* **Task requirements**
Give each distinct number of pages mentioned in the House debate transcript below, from smallest to largest.

* **Quoted passage**
* * *

Members say that it is different. The member in his statement to the House said that he was tabling the document. He only tabled two of five pages. He has a duty to be honest in the House and he has failed in that duty.
When a member comes to the House with false information, when he comes forward with incomplete information, he has committed a contempt of the House.
This, Mr. Speaker, is in many ways little different from the very question we dealt with in committee around the production of incomplete information by the then privacy commissioner. As a matter of information on that, it was found at that time that person no longer had the confidence of the chamber because the information he put forward was incomplete.
The evidence is before you, Mr. Speaker. You have the document, you have the statements of the member and you have the original document which I am tabling now. I would urge you to consider this and help us understand what the duties are on members before the House. Should you agree that there is a prima facie case, I am prepared to move a motion.
Mr. Speaker, this is not a questions of privilege. It is a complete and utter waste of time of the House.
The member for Pictou—Antigonish—Guysborough stood today, read a statement and said that he would table it. Whatever he had in his hand, whether it be one page, two pages or ten pages, he tabled what he said he would, which is exactly what he did.
The President of the Treasury Board is skating on very thin ice because he was asked to table a document and he did not. He went out of the chamber, so we will never know whether the document, if it is ever tabled, is the document from which he read.
The member, and I am sure he will speak to it, Mr. Speaker, has tabled the document from which he read, whether it is the complete, partial or in some other language. That is what he did, that is what he said he would do, and this is a waste of your time and our time, Mr. Speaker.
Mr. Speaker, the issue here is whether or not the House has been misled, intentionally or otherwise, by the hon. member. Just to focus with what I believe is great precision on what has happened here, the member for Pictou—Antigonish—Guysborough rose in the House and referred to a document, an internal memo. He described it as a document, an internal memo, and he said that he had a copy of that document and would like to table it in the House.
What the member did table in the House was two pages only of a five page document. I do not know and the House does not know if the member knew it was five pages or four pages, but the document that was tabled was not the document, was not the memo. It was selective and partial. I submit that in doing that, the member may have misled the House, either intentionally or not, and if he has done that, this may constitute a matter of privilege. That is the matter that is put before you now.
Mr. Peter MacKay (Pictou—Antigonish—Guysborough, CPC)
Mr. Speaker, I am pleased to have an opportunity to respond to the sneak attack of the member opposite in his usual blunderbuss fashion.

* * *

* **Supplied records**
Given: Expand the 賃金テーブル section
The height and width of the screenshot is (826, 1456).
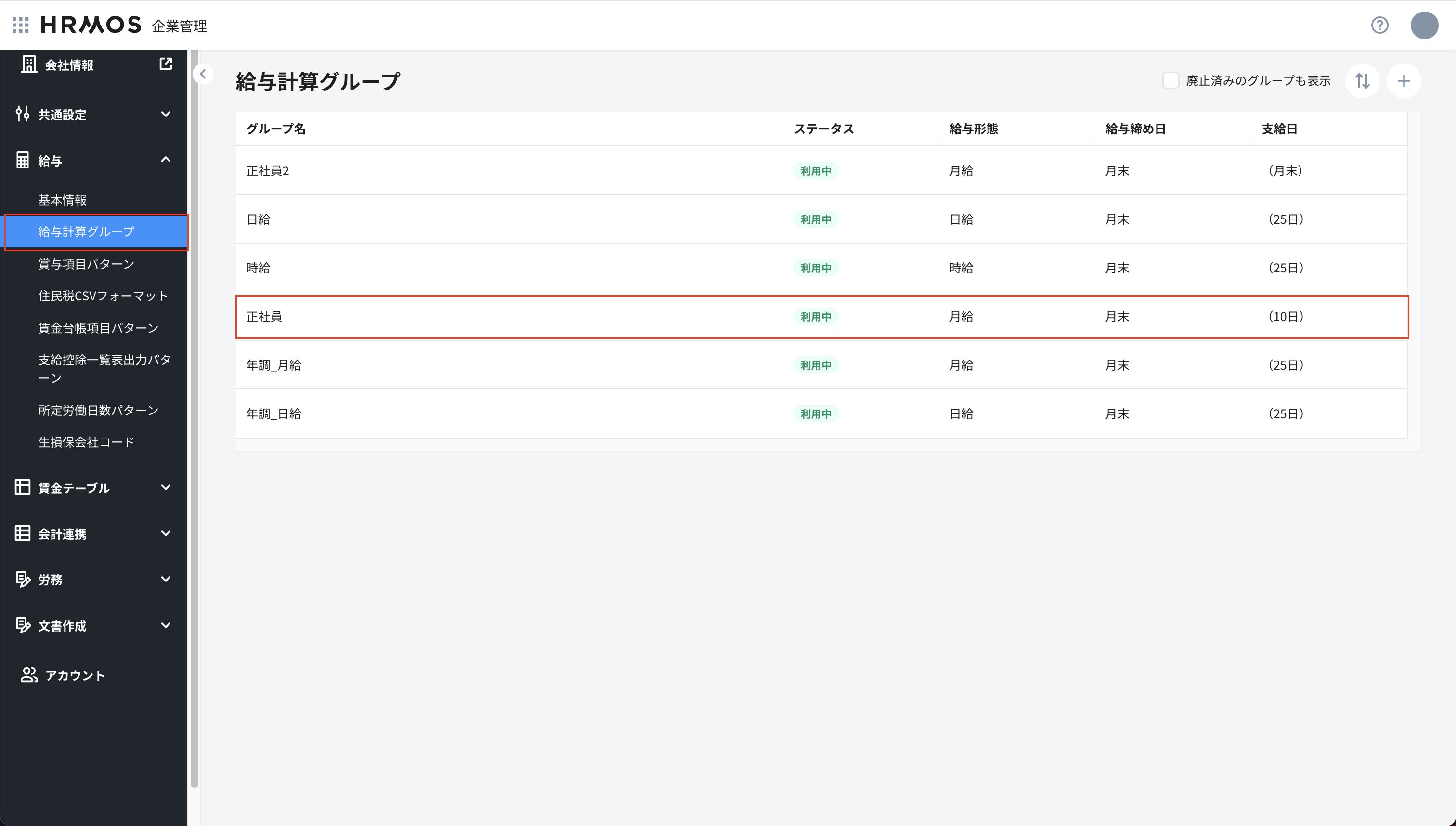Looking at the screenshot, I should coord(166,487).
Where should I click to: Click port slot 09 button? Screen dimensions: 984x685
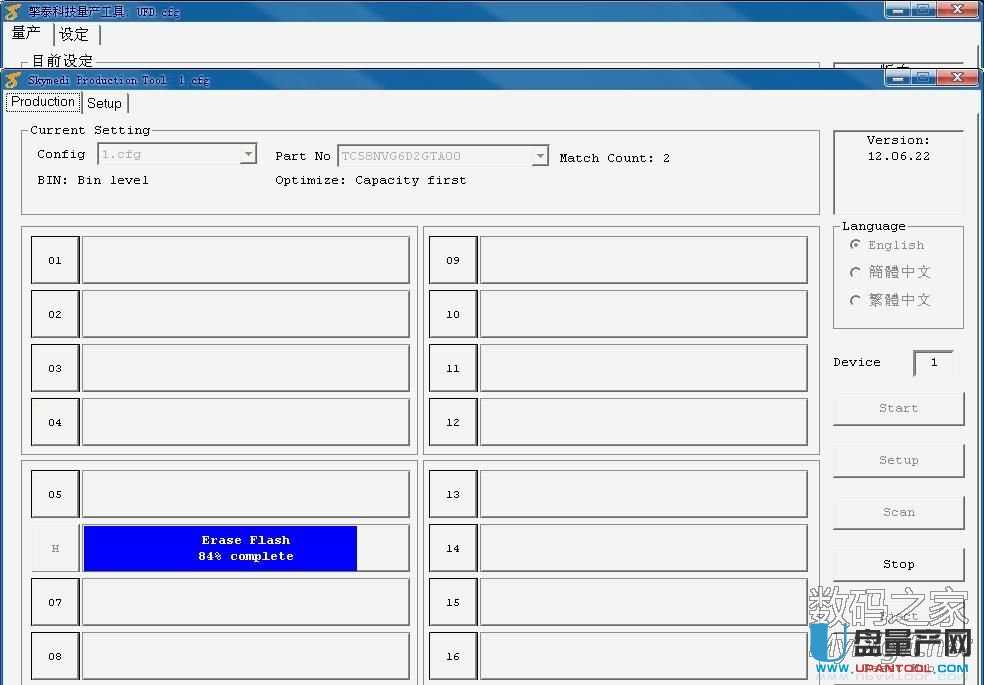coord(453,260)
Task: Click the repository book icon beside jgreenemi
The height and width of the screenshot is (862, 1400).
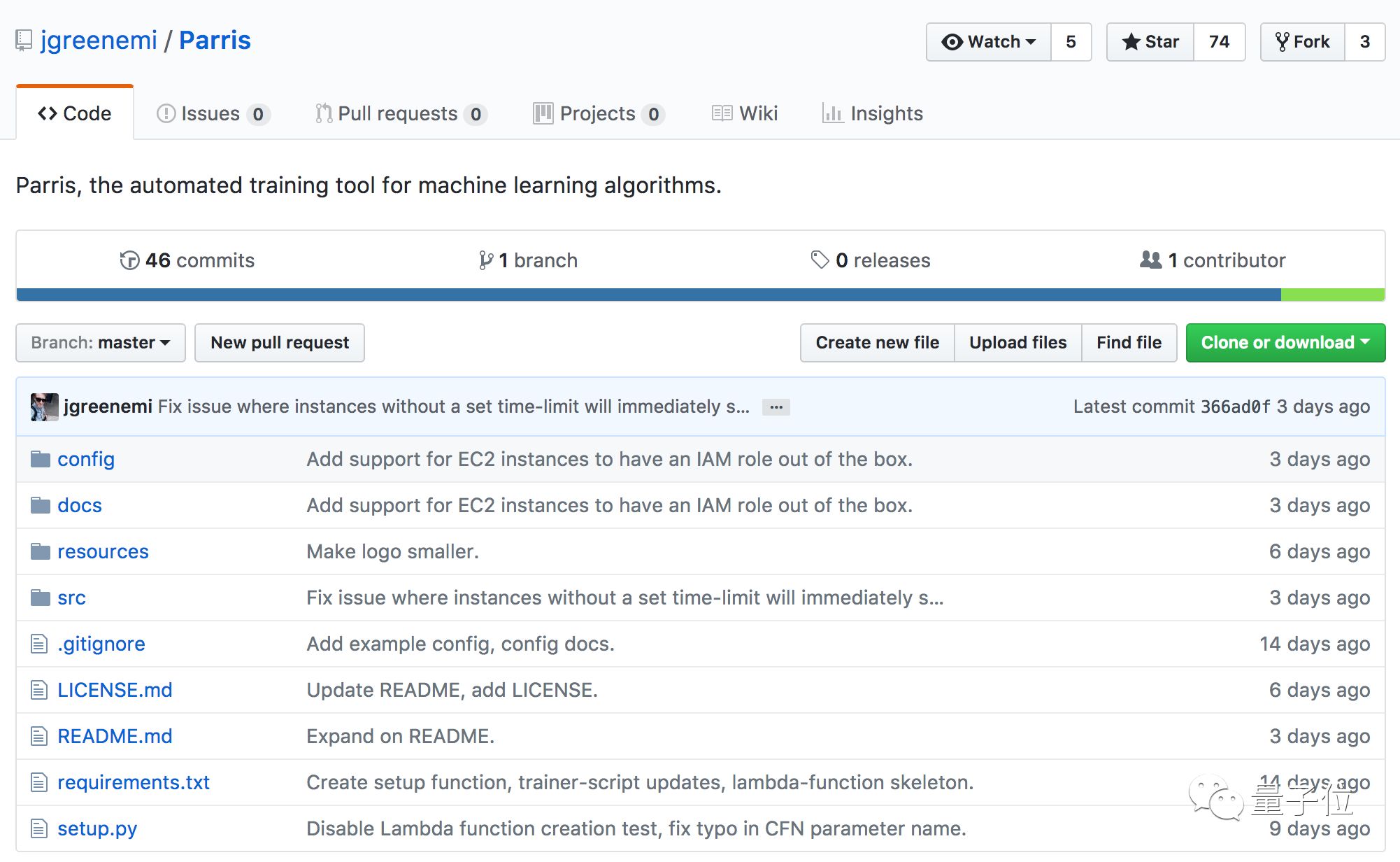Action: [24, 41]
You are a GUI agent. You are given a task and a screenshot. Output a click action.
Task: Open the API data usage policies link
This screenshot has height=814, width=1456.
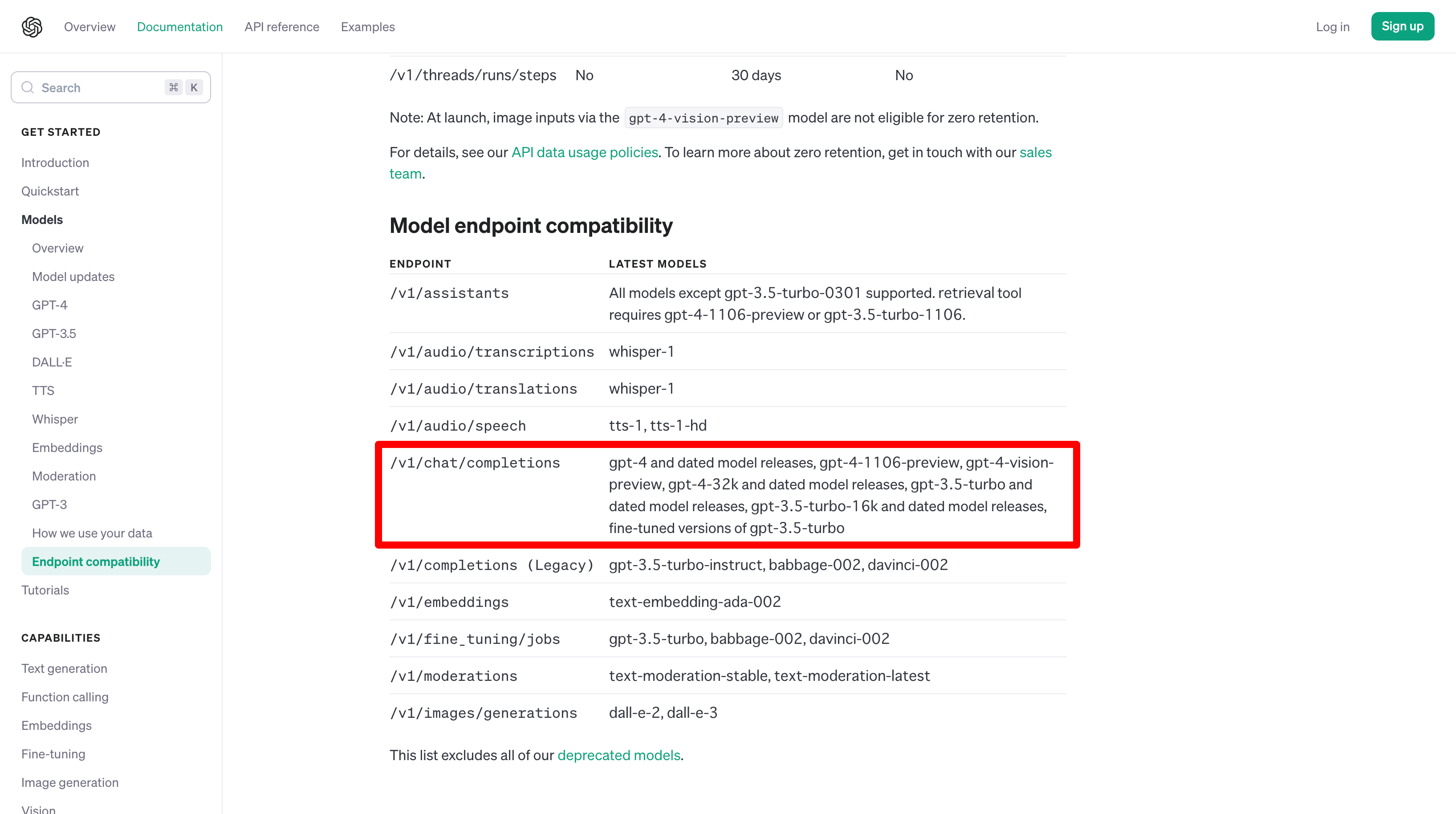[585, 152]
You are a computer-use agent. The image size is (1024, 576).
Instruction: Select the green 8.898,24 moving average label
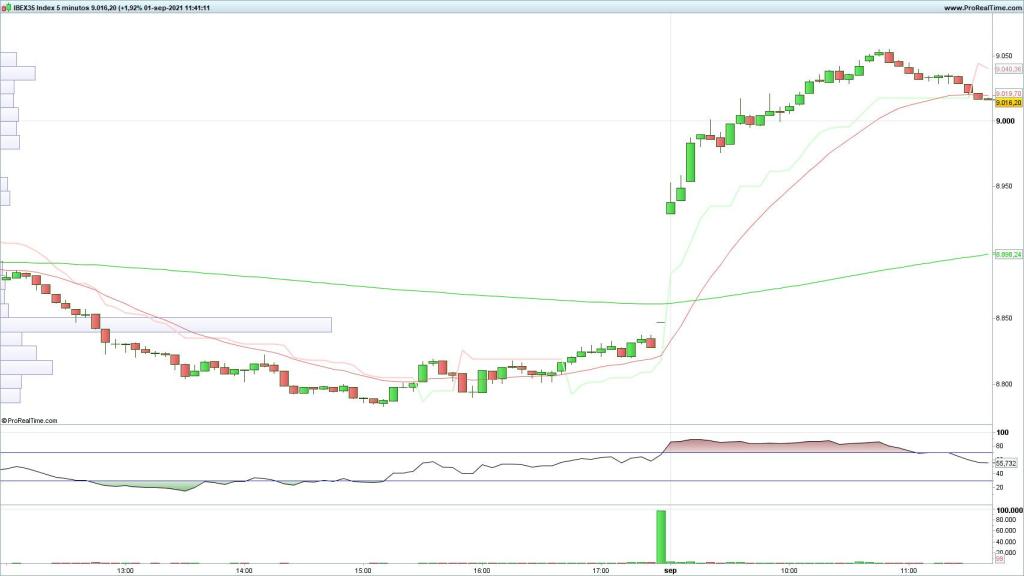(x=1007, y=255)
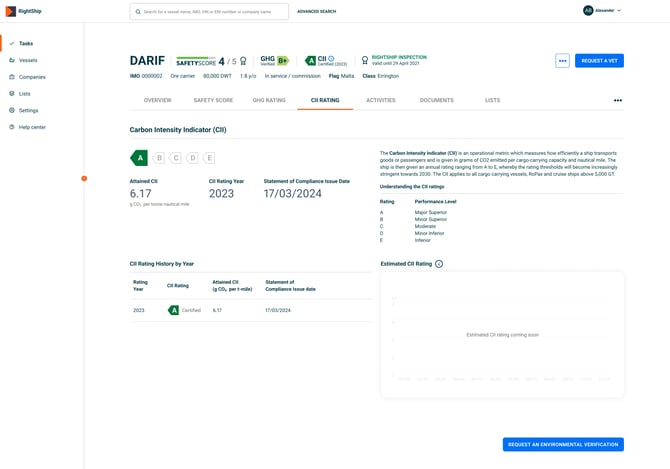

* * *

* **Answer to this task**
One, two, four, five, ten